All the L&D nurses had to take ACLS so they could recover their patients (if it's required for your regular PACU nurses to be ACLS, then your OB PACU nurses must be also). We have one LDR that is set up as a RR, but we often take the patient back to her original labor room and just take the monitor into that room.
Good luck with this process. Take your time and make good friends with OR and PACU staff. It's a hassle for them to train us, but in the long run, they benefit since they don't have to take our OB patients anymore.
Nervous_Nellie
5 Posts
We are a rural hospital, and perform about 900 deliveries a year. There was a tremendous debate for years about us circulating sections, and it finally came to fruition about two years ago. The staff's concerns was, of course, staffing, and us running short during a section if the unit was busy.
What they decided upon (and it's worked really well, so far), was that we circulate all of the off-shift sections, if we feel safe doing so. As you know, sometimes L&D can be soooo busy, you just can't spare someone for an hour. All of our charge nurses, as well as any new hires or position changes (changes in hours, shifts, etc...) learned to circulate. Our staffing model calls for one extra nurse on these off-shift hours, ideally without an assignment, to be able to circulate if the need arises. If the charge feels they are unable to safely circulate, then OR is always our back-up.
Training was short and sweet. We spent a day in OR with a circulator to see how things went, shadowed for several c/s, and then had a class to learn the documentation...it's a totally different computer system than we use. Then, when each person felt comfortable, the OR person observed, and we were done.

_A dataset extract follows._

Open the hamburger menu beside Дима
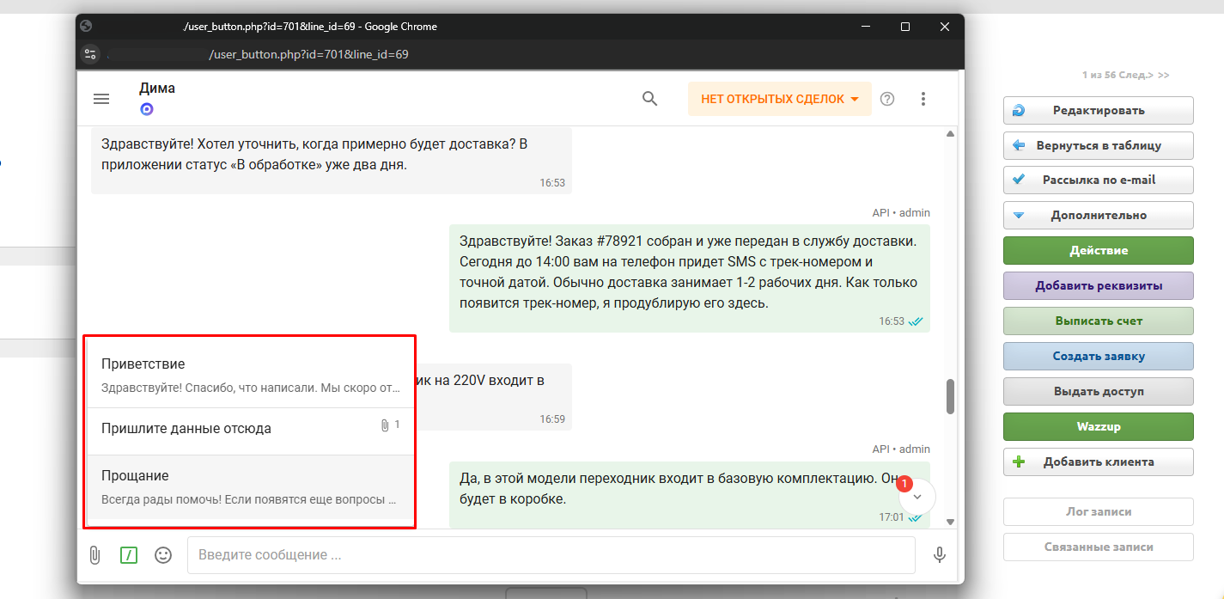click(x=101, y=99)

It's really worked out well...I just can't understand how this is financially gainful when you have an extra RN 16 hours a day with supposedly no assignment. It would make soooo much more sense to pay the on-call OR person. However, we do get to do our c/s so much quicker, and everyone from OR's feathers don't get ruffled coming in at 0300 .
How we do the c/s--The charge (or designee) circulates, optimally we don't want the labor nurse to circulate. How we've found it works best is for the labor nuse to catch baby, and then recover.
Good luck!
cubangirl
On my unit whoever is taking care of laboring mom will circulate and recover the patient. take care of the baby when comes out together with the pediatrician that has to be there when baby comes out. If baby is stable we keep it so mom can bond after surgery. after that nursery staff will come pick up the baby All the RN's know also how to scrub because many times we dont have ob techs at night. in case of emergency everybody tries to help. sometimes gets really crazy.